When studying large biomolecules or long-timescale effects, the computational cost of all-atom simulations becomes huge, so such studies are in practice unfeasible. This difficulty is avoided by proposing “coarse-grained” models of the biomolecules, moving thus to a mesoscopic level of description.
The Peyrard-Bishop-Dauxois (PBD) model of DNA gives an adequate description of some of the physical properties of the DNA double strand, as the melting transition or bubble formation. We have used such a model to study the mechanical denaturation [Cuesta05] and the formation of bubbles in promoter sequences [Tapia10]. The relation between the location of such bubbles in the sequence and the sites of biological relevance (as protein binding-sites) is a question of great biological interest.

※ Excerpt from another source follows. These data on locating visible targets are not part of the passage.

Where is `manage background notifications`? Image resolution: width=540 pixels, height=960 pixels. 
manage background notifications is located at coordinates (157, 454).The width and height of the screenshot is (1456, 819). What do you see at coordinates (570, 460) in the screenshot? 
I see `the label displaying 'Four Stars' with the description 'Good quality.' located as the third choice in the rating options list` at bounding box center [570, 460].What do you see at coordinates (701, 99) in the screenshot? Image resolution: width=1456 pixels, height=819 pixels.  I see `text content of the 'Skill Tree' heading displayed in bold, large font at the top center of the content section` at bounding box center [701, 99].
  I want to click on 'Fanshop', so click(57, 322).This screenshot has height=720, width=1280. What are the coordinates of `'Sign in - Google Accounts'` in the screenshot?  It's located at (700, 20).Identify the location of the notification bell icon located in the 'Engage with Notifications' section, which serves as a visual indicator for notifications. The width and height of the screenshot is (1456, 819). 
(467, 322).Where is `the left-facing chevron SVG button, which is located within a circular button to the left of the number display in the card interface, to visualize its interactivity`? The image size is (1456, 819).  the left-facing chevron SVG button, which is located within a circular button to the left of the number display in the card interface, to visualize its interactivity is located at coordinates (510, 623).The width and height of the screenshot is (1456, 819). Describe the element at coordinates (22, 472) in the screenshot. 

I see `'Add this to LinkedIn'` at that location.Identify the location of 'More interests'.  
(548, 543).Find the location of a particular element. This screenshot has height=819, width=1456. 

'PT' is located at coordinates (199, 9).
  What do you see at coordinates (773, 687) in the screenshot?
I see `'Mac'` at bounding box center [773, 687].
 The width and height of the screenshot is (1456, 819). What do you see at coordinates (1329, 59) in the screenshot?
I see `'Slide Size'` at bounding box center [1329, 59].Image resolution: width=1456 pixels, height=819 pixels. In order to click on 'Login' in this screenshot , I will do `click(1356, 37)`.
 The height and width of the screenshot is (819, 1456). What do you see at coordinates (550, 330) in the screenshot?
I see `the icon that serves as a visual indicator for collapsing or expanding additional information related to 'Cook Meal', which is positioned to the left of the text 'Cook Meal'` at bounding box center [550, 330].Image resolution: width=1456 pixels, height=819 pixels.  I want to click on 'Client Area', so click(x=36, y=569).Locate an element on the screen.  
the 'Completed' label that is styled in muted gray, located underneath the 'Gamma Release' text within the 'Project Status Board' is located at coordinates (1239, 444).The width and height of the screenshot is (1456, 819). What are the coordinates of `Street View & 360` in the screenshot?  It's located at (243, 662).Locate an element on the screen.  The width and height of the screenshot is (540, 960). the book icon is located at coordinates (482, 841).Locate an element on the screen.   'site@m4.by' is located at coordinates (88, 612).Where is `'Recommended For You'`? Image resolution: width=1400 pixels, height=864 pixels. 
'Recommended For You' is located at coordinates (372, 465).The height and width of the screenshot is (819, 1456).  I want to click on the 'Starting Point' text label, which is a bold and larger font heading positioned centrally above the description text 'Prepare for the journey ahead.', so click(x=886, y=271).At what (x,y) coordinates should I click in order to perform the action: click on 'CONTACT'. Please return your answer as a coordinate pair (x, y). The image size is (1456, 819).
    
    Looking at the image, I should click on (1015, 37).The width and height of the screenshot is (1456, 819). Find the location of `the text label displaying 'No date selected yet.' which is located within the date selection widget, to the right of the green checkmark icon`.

This latter study has led us reciently to extend PBD model by introducing the interaction of the DNA chain with a test-particle [Tapia12]. This test-particle is inspired in DNA-binding proteins, as it explores the DNA sequence by diffusing along the chaina and interacting with it in an especific way. This new model allows the identification of biologically active sites. Indeed, by applying a numerical method developed in our group [Prada10], we are able to map the molecular dynamics trajectories onto a Conformational Markov Network and build the free-energy landscape of the DNA promoter, extracting relevant information about such sites.
One the other hand, proteins have become one of the most sudied systems in biophysics, due to the important role they play in most biological processes at the molecular level. From the “coarse-grained” perspective, different approaches exist. One of our interests are Gaussian-Network models. These models start with the positions of the alpha-carbons in the native structure and build a network by considering in contact those closer than a certain threshold. This model can be extended by allowing contacts to be broken through a phenomenological potential. This consideration allows the study of dynamical properties such as the denaturation transition. The problem of protein folding can also be attacked from the “coarse-grained” perspective. HP models clasify the aminoacids according to their behavior with respect to water, introducing thus different interactions among them that allow to mimic the complex dynamics of protein folding.
[Cuesta05] S.Cuesta-López, J. Errami, F. Falo, M. Peyrard. Can we model DNA at the mesoscale? Journal of Biological Physics 31 273-301 (2005).
[Tapia10] R. Tapia-Rojo, J. J. Mazo, F. Falo. Thermal and mechanical properties of a DNA model with solvation barrier. Physical Review E, 82, 031916 (2010)
[Tapia12] R. Tapia-Rojo, D. Prada-Gracia, J. J. Mazo, F. Falo. Mesoscopic Model for Free Energy Landscape Analysis of DNA sequences. Physical Review E, 86, 021908 (2012)
[Prada10] D. Prada-Gracia, J. Gómez-Gardeñes, P. Echenique, F. Falo. Exploring the free energy landscape: From dynamics to networks and back. PLoS Computational Biology 5, e1000415. (2009).